Llama2-Fin-Summarizer

Model Description

This is a fine-tuned version of the LLaMA2 7B model, quantized to 4-bit precision, specifically trained for financial text summarization. The model was fine-tuned on a custom dataset of 200+ large financial documents, allowing it to generate concise and accurate summaries of financial reports, articles, and other related documents.

Model Details:

Base Model: LLaMA2 7B
Fine-tuning Dataset: Custom dataset with 200+ large financial documents
Quantization: 4-bit (low memory usage)
Task: Financial text summarization
Trainable Parameters: The model was trained using parameter-efficient fine-tuning techniques, with only a subset of parameters being trainable during the fine-tuning process.

How to Use the Model

Installation

To use this model, you need to install the required Python libraries:

pip install accelerate peft bitsandbytes git+https://github.com/huggingface/transformers py7zr

Input/Output Format

Input: The model accepts text input only.
Output: The model generates summarized text output only.

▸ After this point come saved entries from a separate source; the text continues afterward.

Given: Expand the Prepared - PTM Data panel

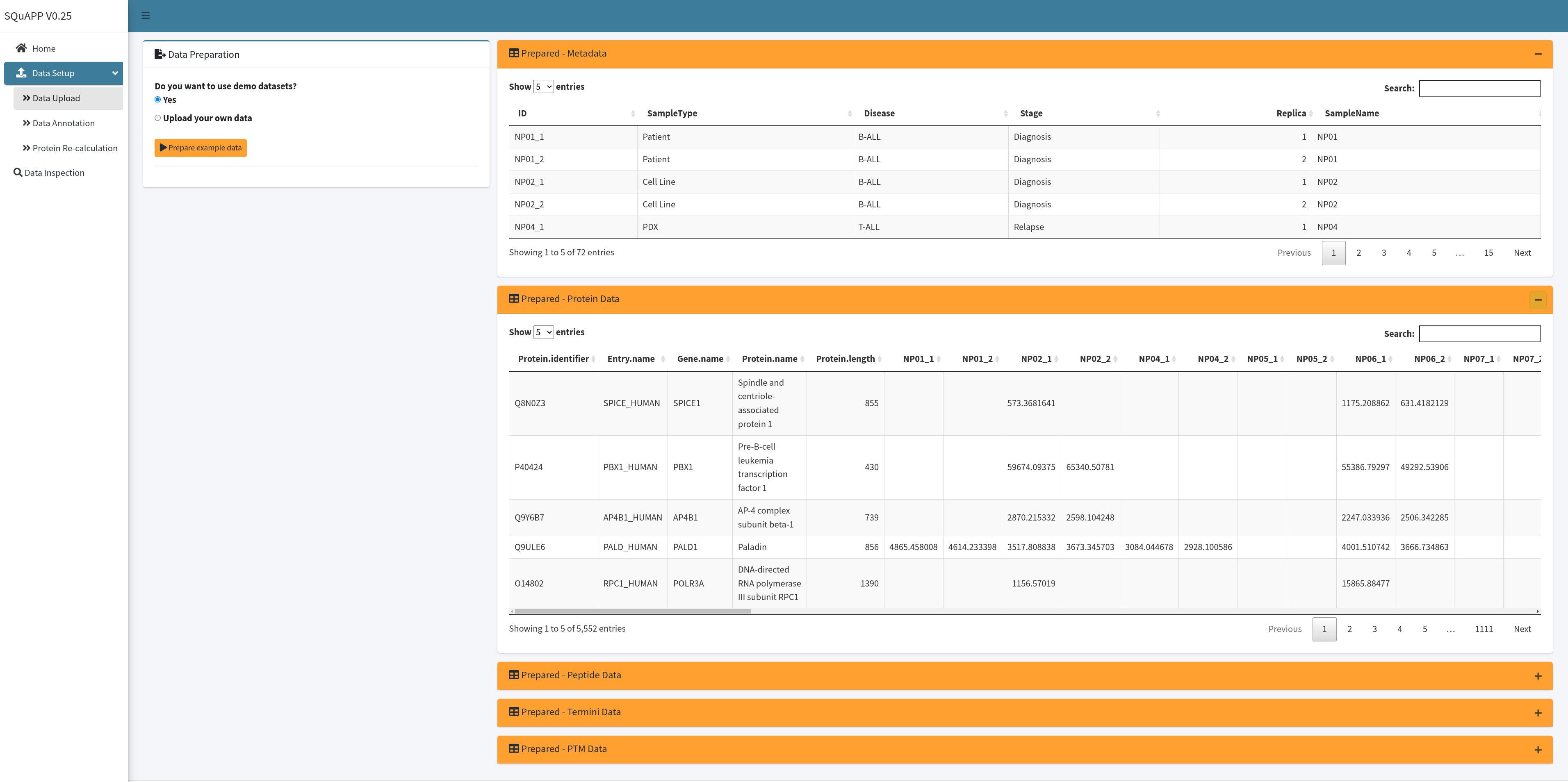Looking at the screenshot, I should [x=1538, y=750].
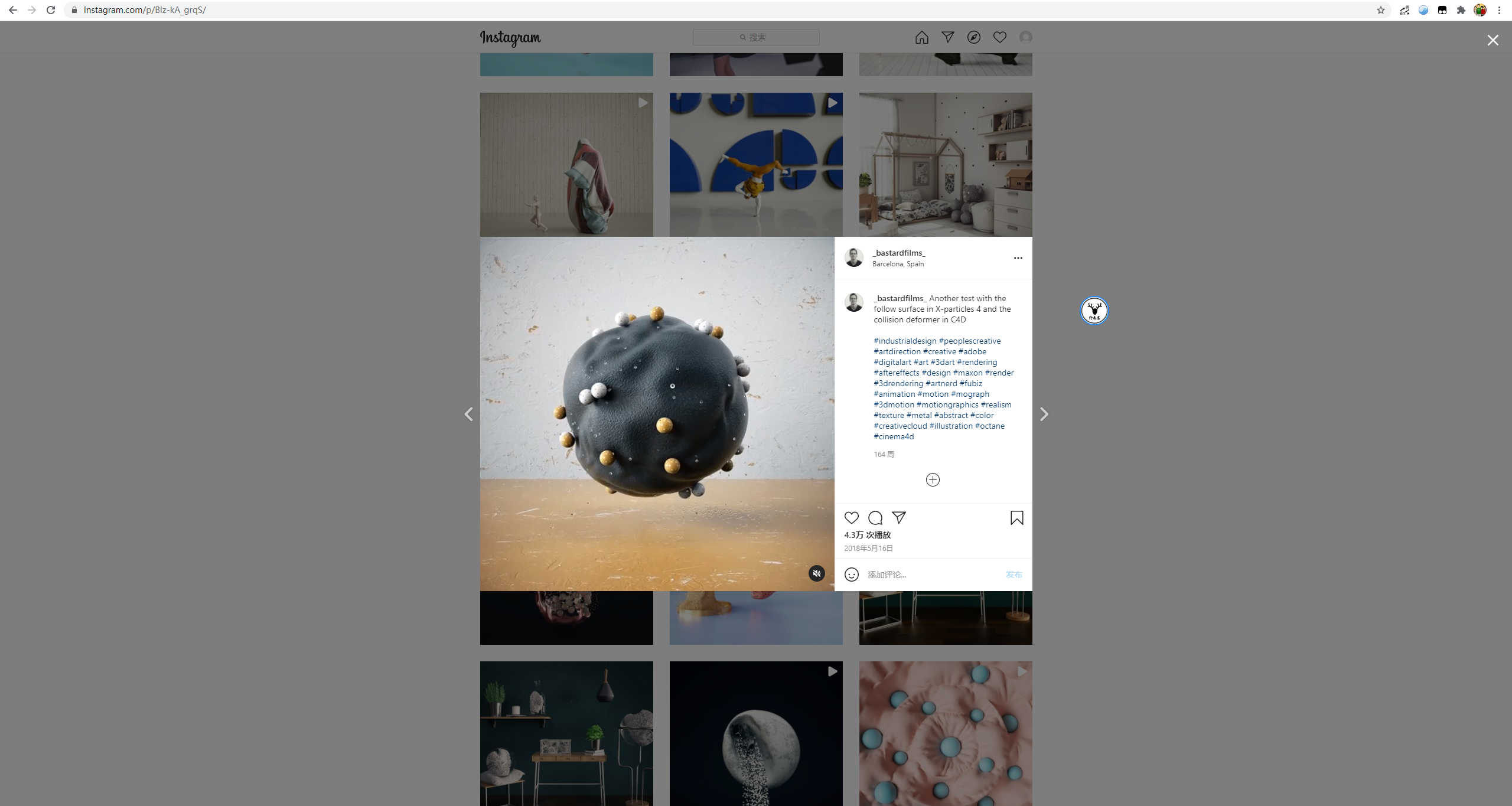Bookmark this page with browser star
The height and width of the screenshot is (806, 1512).
(1380, 10)
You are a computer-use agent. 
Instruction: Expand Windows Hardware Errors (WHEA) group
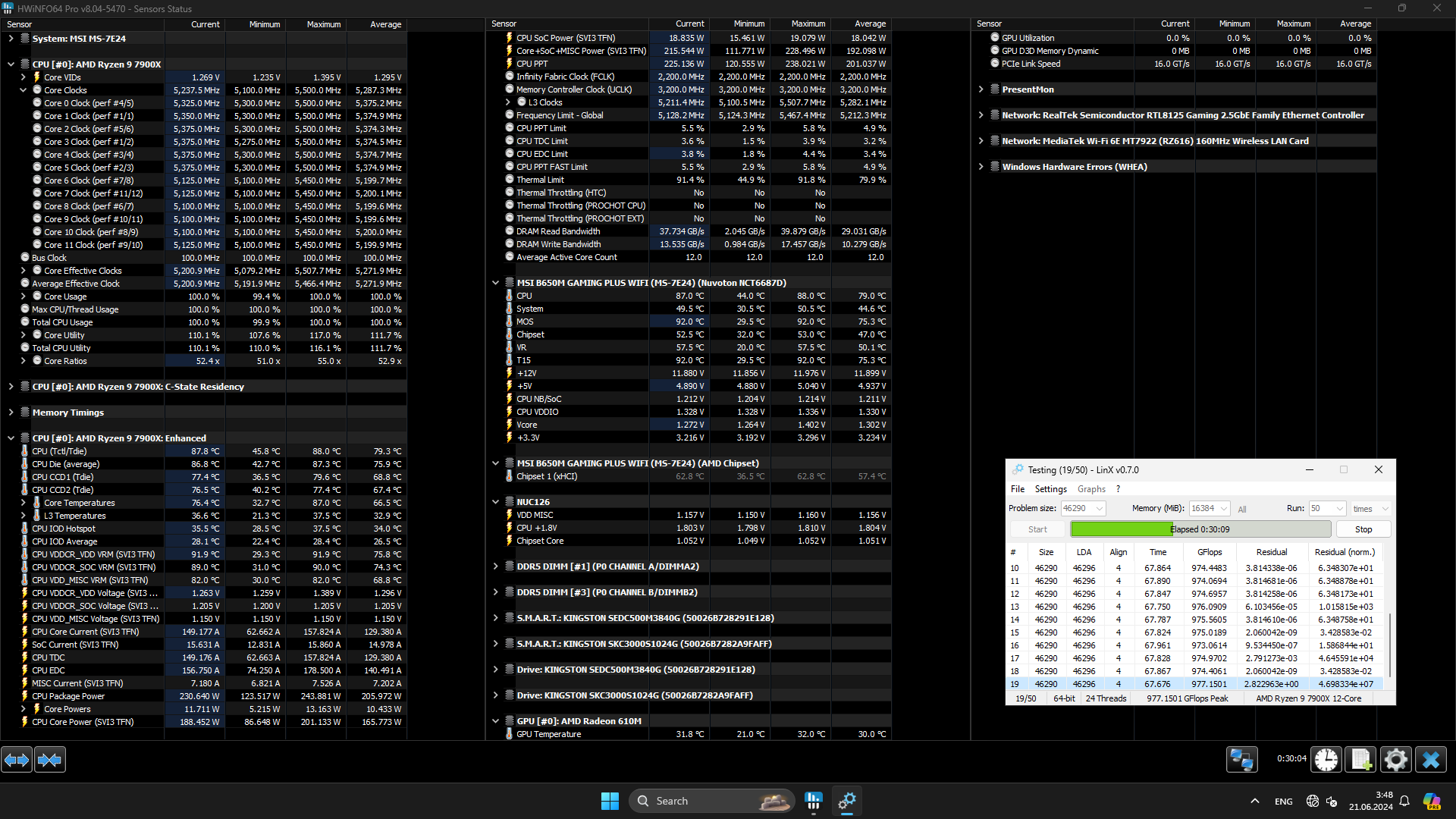pos(981,167)
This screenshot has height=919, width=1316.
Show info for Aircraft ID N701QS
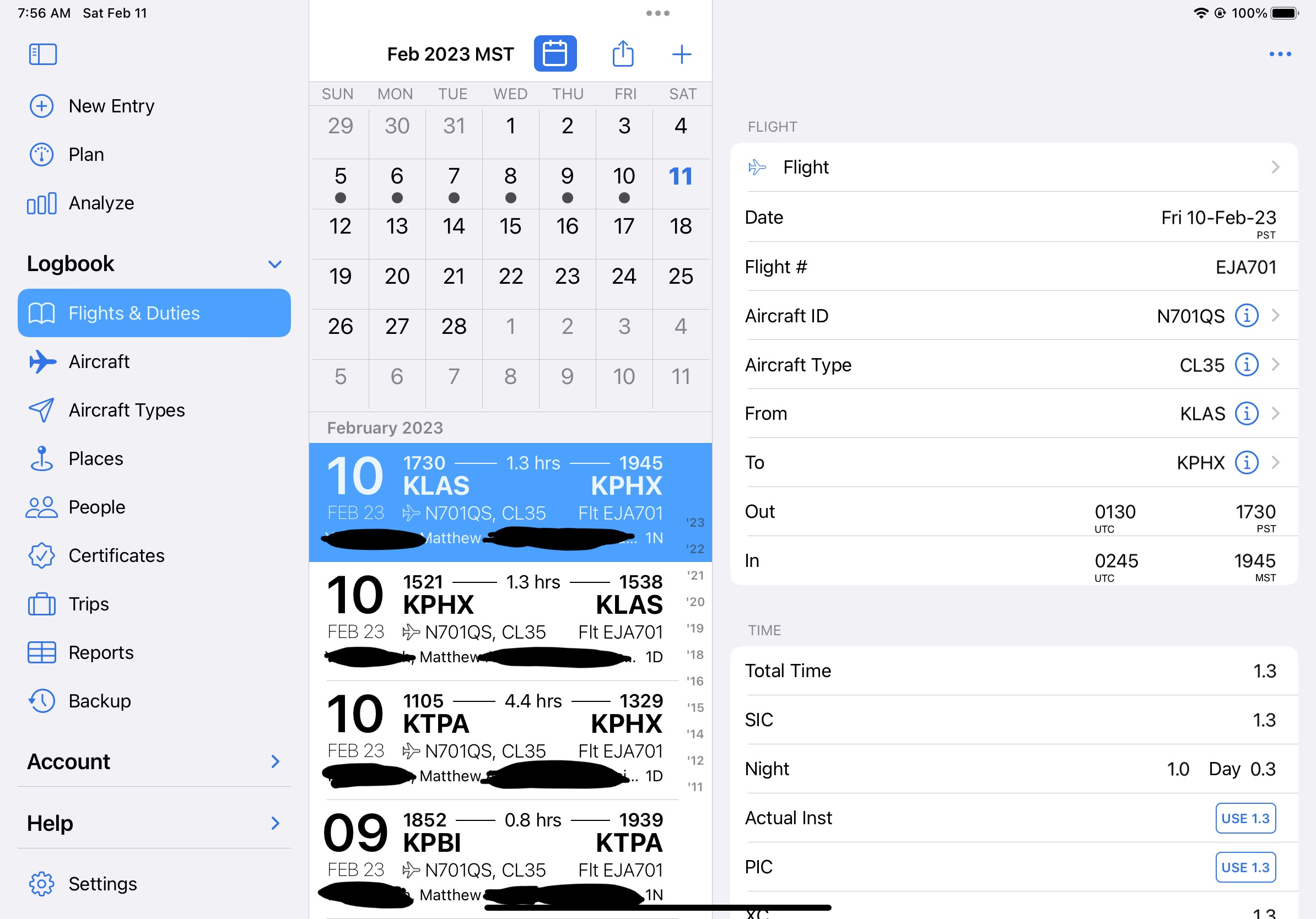pyautogui.click(x=1246, y=316)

Import with Hugging Face Transformers and PEFT

from peft import AutoPeftModelForCausalLM
from transformers import AutoTokenizer
import torch

peft_model_dir = "Karthikeyan-M3011/llama2-fin-summarizer"

trained_model = AutoPeftModelForCausalLM.from_pretrained(
    peft_model_dir,
    low_cpu_mem_usage=True,
    torch_dtype=torch.float16,
    load_in_4bit=True,
)
tokenizer = AutoTokenizer.from_pretrained(peft_model_dir)

Inference with Llama2-Financial-Summarizer

query = 'Your text to summarize'
dialogue = query[:10000]  # max tokens allowed

prompt = f"""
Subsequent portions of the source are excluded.